Previous studies have suggested that shorter PIEB intervals could induce higher sensory block levels [4,5,6,7]. Our study further shortened the interval to 30 min on the basis of their findings. The advantage of PIEB is that it allows for better drug distribution in the epidural space; however, patterns of drug administration at longer intervals result in a gradual loss of the upper sensory block after the drug effects achieve their peak, which causes fluctuations in drug effects. Although traditional CEI administration has a more stable effect, achieving the ideal sensory block level is difficult.

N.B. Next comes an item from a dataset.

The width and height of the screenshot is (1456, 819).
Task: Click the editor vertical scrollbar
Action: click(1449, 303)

The significance of our study is that when the PIEB interval was set at 30 min; not only we reduced the peak-trough fluctuation of the drug effect but also achieved the ideal sensory block level.

In previous studies, most PIEB regimens were administered with the traditional PIEB analgesia pump. In our study, we used the intermittent injection mode of the push pump to deliver epidural drugs at a rate of 400 mL/h instead of using the traditional PIEB analgesia pump. We chose the push pump because that the traditional PIEB analgesia pump cannot deliver drugs at speeds exceeding 300 mL/h [17,18,19,20,21,22]. Oliver et al. found in animal models that boluses administered with a high flow rate of 500 mL/h achieved a more extensive spread of local anaesthetic, which has not been confirmed in clinical trials that used flow rates of up to 300 mL/h [23, 24]. However, as Lange et al. pointed out, since there was a decrease in the median local anaesthetic consumption in the high-rate group, they could not entirely rule out differences in epidural distribution of local anaesthetic solution between the low and high-rate infusion groups [23]. Hence, the infusion speed of epidural boluses was set at 400 mL/h by push pump in current study for the purpose of a more extensive drug spread in epidural space.

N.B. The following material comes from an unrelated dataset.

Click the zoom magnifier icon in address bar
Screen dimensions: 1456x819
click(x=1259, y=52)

Compared to previous studies that also aimed to reduce the hourly volume of analgesic solution [4,5,6,7], a shortened time interval of 30 min and increased speed of bolus infusion could slightly but further reduce the hourly volume of PIEB for epidural labour analgesia, which may have a positive and intended effect relative to the total labour course. After the epidural administration of the EV90 at an interval of 30 min, more than 81% of the mothers had upper sensory levels above T6, with a VAS score of less than 3 points until 6 h after the epidural loading dose was administered or until the woman’s cervix was fully dilated, whichever occurred first. It is worth noting that none of the parturients in our study had injection difficulties, clogging, or other phenomena. Thus, another implication of the current study is that since the rate of 400 mL/h was well suited for epidural analgesia with no related adverse reactions, the conventional PIEB analgesia pump we currently use may no longer fully meet the clinical needs. Therefore, PIEB analgesia pump, which can provide higher delivery rate may be further developed.

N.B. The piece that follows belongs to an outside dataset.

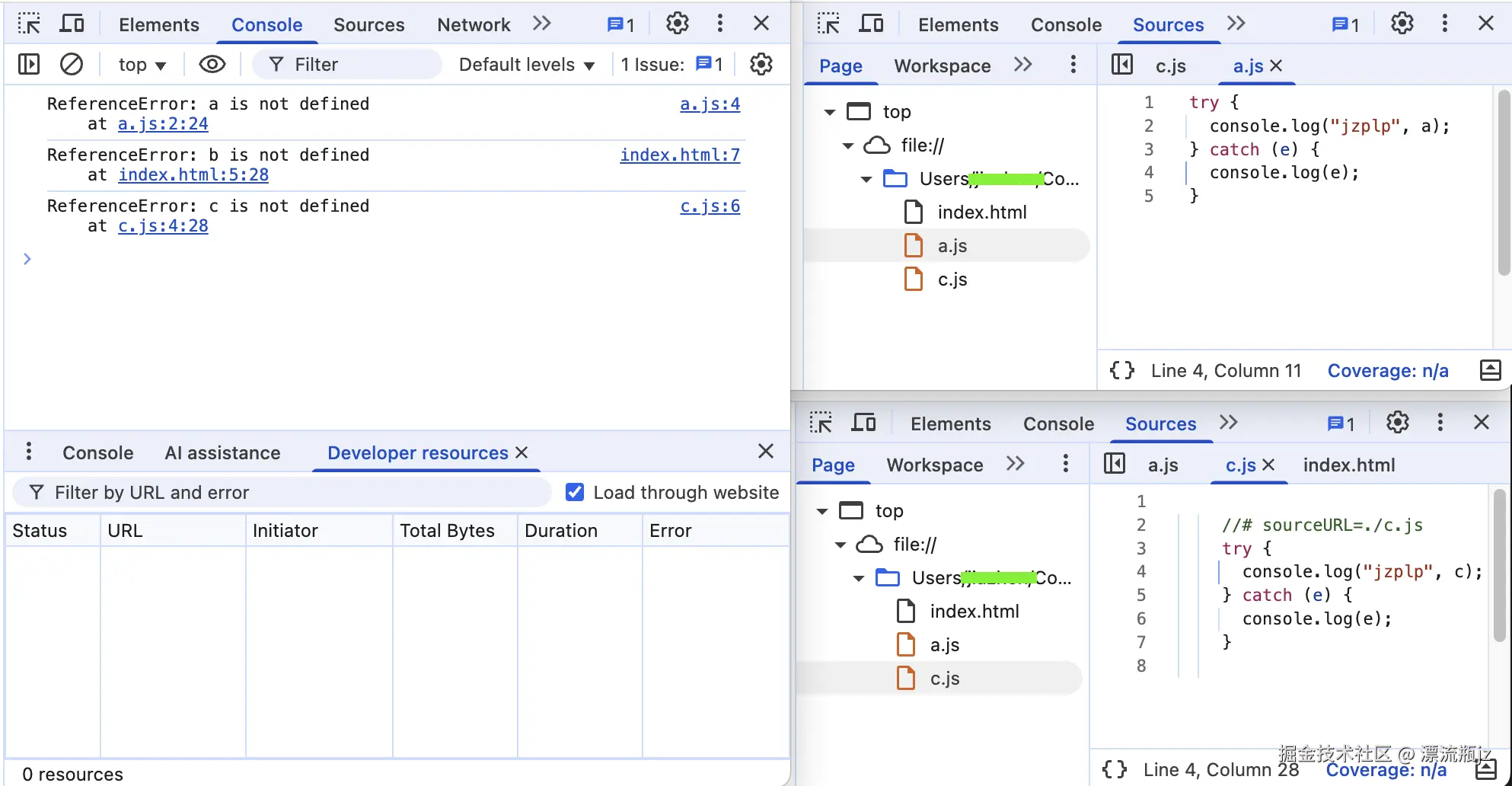Open the customize DevTools three-dot menu
This screenshot has width=1512, height=786.
[x=719, y=24]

Our study had some limitations. First, we studied only 30-min bolus volume intervals and did not evaluate other time intervals such as 45- or 15-min intervals. Second, our study used a single-orifice catheter; therefore, it is unknown whether using a multi-orifice catheter would need different delivery pressure and lead to a different blockade. Future studies should examine whether different delivery intervals, rates or epidural catheters would influence the results.

Conclusions

In conclusion, we found an intermittent bolus close to 5 ml with 0.1% ropivacaine and 0.4 µg/ml sufentanil delivered at a rate of 400 ml/h at a 30-min interval would probably reduce the hourly volume of PIEB for epidural labour analgesia. Further large-sample studies are expected to confirm its clinical efficacy.